Family Reunion Forum
Family History Discrepancies (& Myths) - My Story
In Response To: Family History Discrepancies ()
I read your story with a sense of deja vu, as it nearly mirrored a recent experience of mine.
My mother's father was estranged from his extended family in Ohio. Short of a very close relationship with his only sister, rare visits from his only brother in another state, and the regular visits from a few aunts, my grandfather and his large family stayed to themselves in Depression-era Columbus. As the story was told, there were some in his family that disapproved of him marrying my grandmother. Hearing the story as I was coming up, it is alleged that it was because of her dark complexion, as my grandfather's people were indeed very "White-appearing." It seemed to bother everyone but my grandparents. They raised their children, and endured all that life dealt them including hard times, illness, accidents, and the deaths of five of their children.

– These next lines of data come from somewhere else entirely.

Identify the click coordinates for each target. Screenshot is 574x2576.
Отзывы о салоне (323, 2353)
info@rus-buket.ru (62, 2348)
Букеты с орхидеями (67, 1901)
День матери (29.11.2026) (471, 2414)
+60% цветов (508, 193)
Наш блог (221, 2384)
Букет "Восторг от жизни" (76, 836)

My grandfather was "old-school." As long as you lived in his house, you abided his rules, which were many and firm. When my mother was 18, she joined the military to escape her father's strict household. While stationed at Ft. Knox, she met my father who was from Indiana, and they ultimately settled there where my sister and I were born. A number of years later, their marital separation saw my mother, sister, and I moving to New York, and residing with that beloved sister of my grandfather for a time. We made our lives there and grew up, staying close to my great-aunt for many years.
It was during that time of becoming acquainted with my great-aunt that I developed my love and passion for genealogy, as a child at her knee. I longed to have that connection with the people I came from. I never knew my grandfather because he died when I was a year old. My relationship with my grandmother was renewed when I moved to Ohio as an 18-year old. Looking back, though, I have worked on my family history since I was a seven-year old, listening to my great-aunt's storytelling.
During those early years in Ohio, my mother made contact with an older man in a small Ohio town who was somehow related to us. One of the first things he asked her on the telephone was how light she was, "...because we are very light!" To hear him tell it (secondhand from my mother), his ancestor was allegedly not Black at all, but was of Spanish descent. The surname was supposedly Anglicized from the original Spanish surname, which he provided. Not knowing any different, and not having any other old and sage family members to verify this story with, my mother assumed he was correct. Why would he lie about it?
Fast forward to a few months ago. My inquiring mind has a tendency to grasp onto things like a pit bull. I had continued with my genealogy research as an adult and was rewarded. Earlier this year, I was successful in tracing back to my maternal ggggrandparents who were living in Ohio as FPOC's in 1850 and perhaps before. I had finally broken through to the period pre-1870, and was thrilled! After that, things went very quickly, as I was very easily able to follow the trail of my ggrandfather's oldest brother's descendants forward as far as 1930.
After some genealogical detective work, I was able to locate a site that featured the family of the woman who married my ggrandfather's brother. After a few emails, I was put in touch with a collateral relative of hers. He listened to my research over about a week. Ultimately, he was as ecstatic as I was, and was eager to put me in touch with one of this couple's descendants--a gggranddaughter residing in Detroit. He told me that she would be equally excited to hear from me. After speaking with her first, he gave me her cell phone number and urged me to phone her immediately.
I steeled myself to place the call, gathering all my documetnation in front of me. I called her, cordially. I was treated like a vagrant at her door! I heard the reluctance and the hesitation in her voice when my story did not match up with their family's elder--the same man who questioned my mother's complexion over the telephone! Sensing her reticence, I forwarded her documentation (via email) of the census records showing her ancestor and mine residing in the same household year after year, and then residing in the neighboring towns in the same county as adults. I also provided the previous ones showing the brothers' father, both parents, and their grandparents! The woman never even responded to my emails.
Then, for the coup de grace, the collateral relative phoned me within 24 hours to inquire how our conversation went. I could tell that he was treading lightly when he asked me what she had said to me. Apparently, she phoned him immediately after speaking with me, and asked, "Why is everybody always trying to be in OUR family?" He was so apologetic, and felt very badly that she did not respond as warmly as he had expected. He also believed that she would have been grateful to hear from someone who has done as much research as I have. He, and another collateral relative, are working to put me in contact with other descendants that may or may not be more receptive.
Have I been deterred? Not in the least. I will say, though, that the experience was disenchanting and disheartening. I've dusted myself off, though, and reapplied myself to my work with even more vigor than before. I don't need "permission" or an "invitation" to research a family of which I am already a part.